“Mikir kamu!” Sentak saya.
Jack malah tertawa meledak. “Saya tahu, sampean kangen saya. Tapi sesungguhnya, sampean sedang kangen masa muda, dan masa muda sampean tidak seperti saya to?”
Asem. Sebegitunya dia mengorek kedalaman hati saya.
“ Maaf, Pak. Setiap hari saya pulang larut malam. Apa lagi kalau bukan untuk memberdayakan pemerintahan desa.” Dia membuka masalah yang sejak pagi saya pikirkan tentangnya.
“Jadi...” Saya akan bertanya padanya, tapi dia terburu memotong.
“Jangan dipikir saya sudah dikontram menjadi pendamping desa.”
“Bukan itu. Jadi yang membuka pintu gerbang setiap jam dua jam tiga itu kamu?” Saya meluruskan pertanyaan.
“Demi desa, Pak. Demi desa... Haha..” Matanya terpejam-pejam.
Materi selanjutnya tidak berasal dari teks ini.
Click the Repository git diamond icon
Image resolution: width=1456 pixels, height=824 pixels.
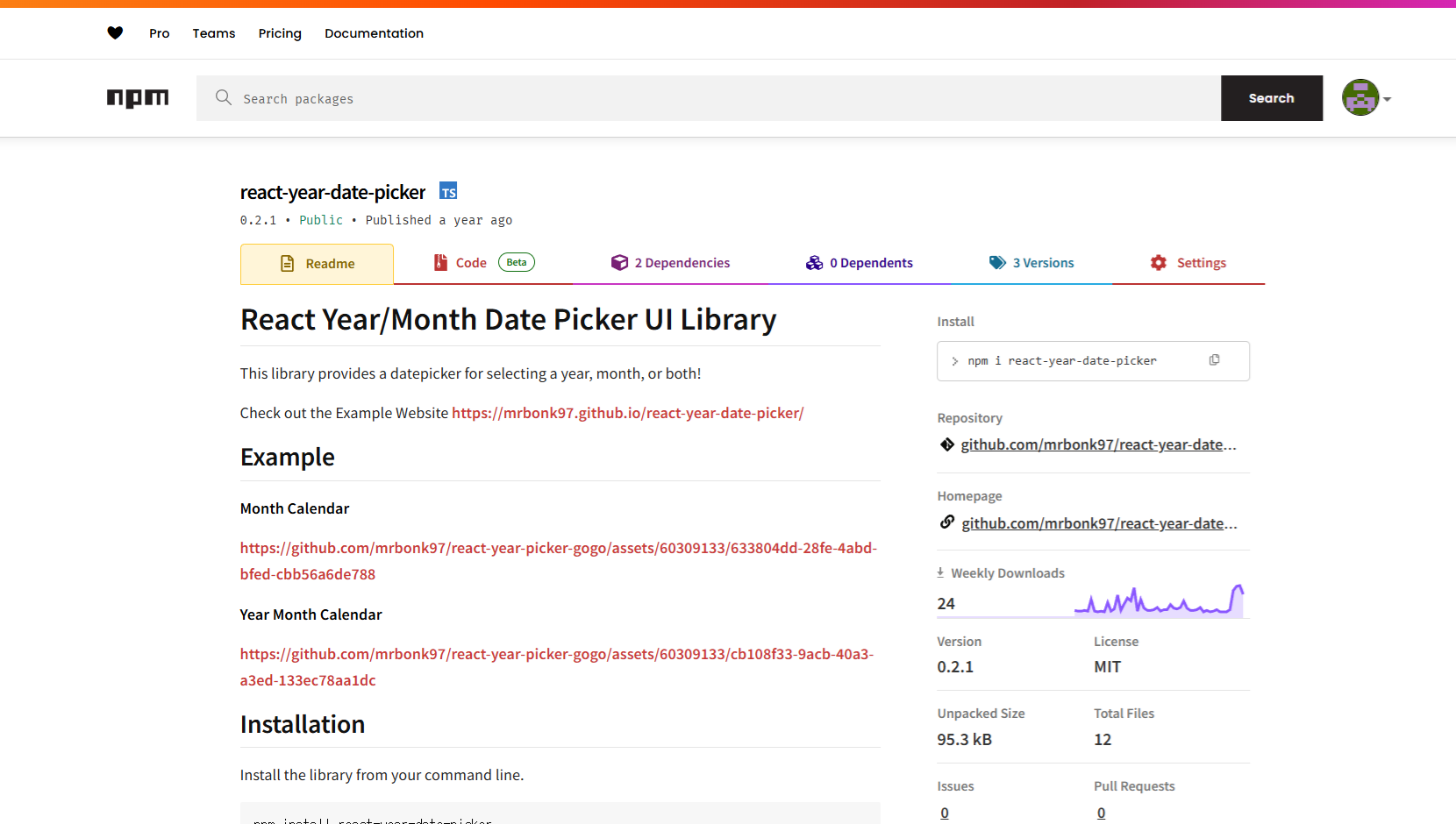947,444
“Bapak tahu kondisi pemerintah desa? Rata-rata mereka belum paham undang-undang yang mengatur desa. Bagaimana prinsip-prinsipnya, azas-azasnya, kewenangan yang diberikan yang mana. Masih butuh waktu untuk memahamkan. Bagimana juga mengimplementasikannya, prosedurnya, mekanismenya, tahapannya.” Dia memeta masalah desa.
“Terus?”
“Ya memang harus terus. Haha.” Mulai keluar juga kelakarnya.